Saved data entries
- - -

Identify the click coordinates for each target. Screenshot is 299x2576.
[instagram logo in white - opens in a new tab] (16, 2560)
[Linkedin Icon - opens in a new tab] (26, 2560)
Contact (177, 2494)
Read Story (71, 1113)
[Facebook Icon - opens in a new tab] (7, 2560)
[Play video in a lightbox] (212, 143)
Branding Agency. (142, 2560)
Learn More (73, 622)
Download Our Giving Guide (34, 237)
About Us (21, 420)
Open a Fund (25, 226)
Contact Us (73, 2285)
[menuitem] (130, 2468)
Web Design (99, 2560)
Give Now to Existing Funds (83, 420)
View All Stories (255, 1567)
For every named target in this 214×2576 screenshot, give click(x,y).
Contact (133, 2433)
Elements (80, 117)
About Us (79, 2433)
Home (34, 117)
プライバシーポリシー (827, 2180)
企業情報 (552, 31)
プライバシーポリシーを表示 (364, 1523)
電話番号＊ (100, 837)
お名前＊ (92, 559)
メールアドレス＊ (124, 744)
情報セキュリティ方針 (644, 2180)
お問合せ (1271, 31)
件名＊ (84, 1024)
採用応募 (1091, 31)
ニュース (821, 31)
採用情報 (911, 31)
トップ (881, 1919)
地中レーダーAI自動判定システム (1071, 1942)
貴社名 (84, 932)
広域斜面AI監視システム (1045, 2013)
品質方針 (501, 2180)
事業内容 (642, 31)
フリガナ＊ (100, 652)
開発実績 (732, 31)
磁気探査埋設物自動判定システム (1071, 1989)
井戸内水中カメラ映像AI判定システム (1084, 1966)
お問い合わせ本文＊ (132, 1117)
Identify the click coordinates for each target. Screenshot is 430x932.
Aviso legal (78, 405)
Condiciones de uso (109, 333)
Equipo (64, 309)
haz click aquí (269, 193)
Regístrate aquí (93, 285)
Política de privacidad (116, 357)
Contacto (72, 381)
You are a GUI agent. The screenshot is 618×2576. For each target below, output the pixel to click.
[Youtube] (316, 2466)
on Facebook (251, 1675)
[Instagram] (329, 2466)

- - -

Work to complete:
Each line from the one that holds "プライバシーポリシー (827, 2180)" to the end of the records above should be transcribed exactly, both ends included.

Result of the exercise:
プライバシーポリシー (827, 2180)
企業情報 (552, 31)
プライバシーポリシーを表示 (364, 1523)
電話番号＊ (100, 837)
お名前＊ (92, 559)
メールアドレス＊ (124, 744)
情報セキュリティ方針 (644, 2180)
お問合せ (1271, 31)
件名＊ (84, 1024)
採用応募 (1091, 31)
ニュース (821, 31)
採用情報 (911, 31)
トップ (881, 1919)
地中レーダーAI自動判定システム (1071, 1942)
貴社名 (84, 932)
広域斜面AI監視システム (1045, 2013)
品質方針 (501, 2180)
事業内容 (642, 31)
フリガナ＊ (100, 652)
開発実績 (732, 31)
磁気探査埋設物自動判定システム (1071, 1989)
井戸内水中カメラ映像AI判定システム (1084, 1966)
お問い合わせ本文＊ (132, 1117)
Identify the click coordinates for each target. Screenshot is 430x932.
Aviso legal (78, 405)
Condiciones de uso (109, 333)
Equipo (64, 309)
haz click aquí (269, 193)
Regístrate aquí (93, 285)
Política de privacidad (116, 357)
Contacto (72, 381)
You are a GUI agent. The screenshot is 618×2576. For each target below, output the pixel to click.
[Youtube] (316, 2466)
on Facebook (251, 1675)
[Instagram] (329, 2466)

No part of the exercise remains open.